*SUPPLIED INFORMATION:*
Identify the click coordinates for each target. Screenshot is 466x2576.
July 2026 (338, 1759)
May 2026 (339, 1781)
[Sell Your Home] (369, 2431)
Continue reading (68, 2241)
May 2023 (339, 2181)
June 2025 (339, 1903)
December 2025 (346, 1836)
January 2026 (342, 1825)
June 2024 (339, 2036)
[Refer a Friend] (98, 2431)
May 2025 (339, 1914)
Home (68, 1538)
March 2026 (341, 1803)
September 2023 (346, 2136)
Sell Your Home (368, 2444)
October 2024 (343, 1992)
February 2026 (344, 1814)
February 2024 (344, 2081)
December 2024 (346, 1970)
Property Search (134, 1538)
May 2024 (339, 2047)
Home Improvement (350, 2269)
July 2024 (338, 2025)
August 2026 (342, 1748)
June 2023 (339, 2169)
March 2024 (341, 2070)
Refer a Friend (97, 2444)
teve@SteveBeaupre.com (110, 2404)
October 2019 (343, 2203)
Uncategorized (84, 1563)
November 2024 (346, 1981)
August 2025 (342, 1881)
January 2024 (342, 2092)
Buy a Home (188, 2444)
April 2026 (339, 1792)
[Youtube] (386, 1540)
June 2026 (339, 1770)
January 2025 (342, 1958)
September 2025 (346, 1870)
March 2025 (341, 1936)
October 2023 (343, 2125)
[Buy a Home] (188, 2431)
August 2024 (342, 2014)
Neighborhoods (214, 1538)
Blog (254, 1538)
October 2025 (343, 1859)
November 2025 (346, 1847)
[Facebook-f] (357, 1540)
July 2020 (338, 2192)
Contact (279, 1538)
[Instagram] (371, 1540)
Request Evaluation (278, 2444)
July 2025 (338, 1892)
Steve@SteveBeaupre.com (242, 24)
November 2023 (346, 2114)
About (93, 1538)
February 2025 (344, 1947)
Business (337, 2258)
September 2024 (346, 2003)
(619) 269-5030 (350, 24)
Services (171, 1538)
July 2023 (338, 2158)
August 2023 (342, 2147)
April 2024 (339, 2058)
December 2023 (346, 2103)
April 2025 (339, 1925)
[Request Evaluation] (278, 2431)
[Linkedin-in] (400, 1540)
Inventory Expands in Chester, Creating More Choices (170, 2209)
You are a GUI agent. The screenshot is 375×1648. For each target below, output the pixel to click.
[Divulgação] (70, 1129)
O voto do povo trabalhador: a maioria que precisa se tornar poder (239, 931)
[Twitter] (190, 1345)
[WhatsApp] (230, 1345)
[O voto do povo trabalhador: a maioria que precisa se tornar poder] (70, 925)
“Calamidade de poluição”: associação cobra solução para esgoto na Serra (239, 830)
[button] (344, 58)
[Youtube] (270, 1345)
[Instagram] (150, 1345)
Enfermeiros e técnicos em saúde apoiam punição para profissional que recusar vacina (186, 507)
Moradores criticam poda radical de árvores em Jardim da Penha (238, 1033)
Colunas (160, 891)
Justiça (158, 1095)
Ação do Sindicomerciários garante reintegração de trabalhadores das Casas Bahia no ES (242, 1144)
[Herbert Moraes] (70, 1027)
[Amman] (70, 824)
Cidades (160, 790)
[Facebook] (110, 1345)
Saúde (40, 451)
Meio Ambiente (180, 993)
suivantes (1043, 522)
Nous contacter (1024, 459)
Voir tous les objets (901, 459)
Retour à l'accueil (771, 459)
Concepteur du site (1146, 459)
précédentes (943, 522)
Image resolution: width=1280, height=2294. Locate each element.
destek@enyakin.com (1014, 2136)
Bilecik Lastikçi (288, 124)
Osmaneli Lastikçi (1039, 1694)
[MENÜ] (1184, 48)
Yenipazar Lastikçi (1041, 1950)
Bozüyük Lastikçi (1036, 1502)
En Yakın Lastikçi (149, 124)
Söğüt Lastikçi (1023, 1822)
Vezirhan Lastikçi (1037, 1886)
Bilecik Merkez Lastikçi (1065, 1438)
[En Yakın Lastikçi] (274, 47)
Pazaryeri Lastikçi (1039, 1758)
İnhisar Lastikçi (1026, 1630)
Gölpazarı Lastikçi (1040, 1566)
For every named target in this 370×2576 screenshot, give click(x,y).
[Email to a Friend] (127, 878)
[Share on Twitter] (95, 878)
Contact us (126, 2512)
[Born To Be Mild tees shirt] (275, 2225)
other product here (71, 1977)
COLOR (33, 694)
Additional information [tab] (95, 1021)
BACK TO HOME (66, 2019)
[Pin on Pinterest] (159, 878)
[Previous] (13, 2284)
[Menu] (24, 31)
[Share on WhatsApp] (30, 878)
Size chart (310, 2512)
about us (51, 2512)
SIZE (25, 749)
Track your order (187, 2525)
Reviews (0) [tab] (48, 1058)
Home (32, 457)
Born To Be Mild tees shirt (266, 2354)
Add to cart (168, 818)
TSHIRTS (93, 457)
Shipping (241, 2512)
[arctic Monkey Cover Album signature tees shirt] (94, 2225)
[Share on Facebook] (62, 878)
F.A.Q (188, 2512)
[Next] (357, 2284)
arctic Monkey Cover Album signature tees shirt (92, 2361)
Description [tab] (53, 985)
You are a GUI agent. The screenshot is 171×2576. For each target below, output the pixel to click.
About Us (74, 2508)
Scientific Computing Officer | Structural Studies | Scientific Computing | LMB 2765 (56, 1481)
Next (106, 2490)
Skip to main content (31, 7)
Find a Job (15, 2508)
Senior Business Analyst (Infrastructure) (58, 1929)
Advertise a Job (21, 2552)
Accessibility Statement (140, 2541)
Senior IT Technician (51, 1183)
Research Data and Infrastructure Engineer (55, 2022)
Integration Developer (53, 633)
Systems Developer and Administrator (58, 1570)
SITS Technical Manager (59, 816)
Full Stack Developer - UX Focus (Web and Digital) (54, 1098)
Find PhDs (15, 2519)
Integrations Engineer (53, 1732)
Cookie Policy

*TASK BRIEF:* Repeat exactly the lines starting at the line with "[arctic Monkey Cover" and ending with the final line of the entries. Include nothing else.

*REPLY TO THE EXERCISE:*
[arctic Monkey Cover Album signature tees shirt] (94, 2225)
[Share on Facebook] (62, 878)
F.A.Q (188, 2512)
[Next] (357, 2284)
arctic Monkey Cover Album signature tees shirt (92, 2361)
Description [tab] (53, 985)
You are a GUI agent. The screenshot is 171×2576. For each target below, output the pixel to click.
About Us (74, 2508)
Scientific Computing Officer | Structural Studies | Scientific Computing | LMB 2765 (56, 1481)
Next (106, 2490)
Skip to main content (31, 7)
Find a Job (15, 2508)
Senior Business Analyst (Infrastructure) (58, 1929)
Advertise a Job (21, 2552)
Accessibility Statement (140, 2541)
Senior IT Technician (51, 1183)
Research Data and Infrastructure Engineer (55, 2022)
Integration Developer (53, 633)
Systems Developer and Administrator (58, 1570)
SITS Technical Manager (59, 816)
Full Stack Developer - UX Focus (Web and Digital) (54, 1098)
Find PhDs (15, 2519)
Integrations Engineer (53, 1732)
Cookie Policy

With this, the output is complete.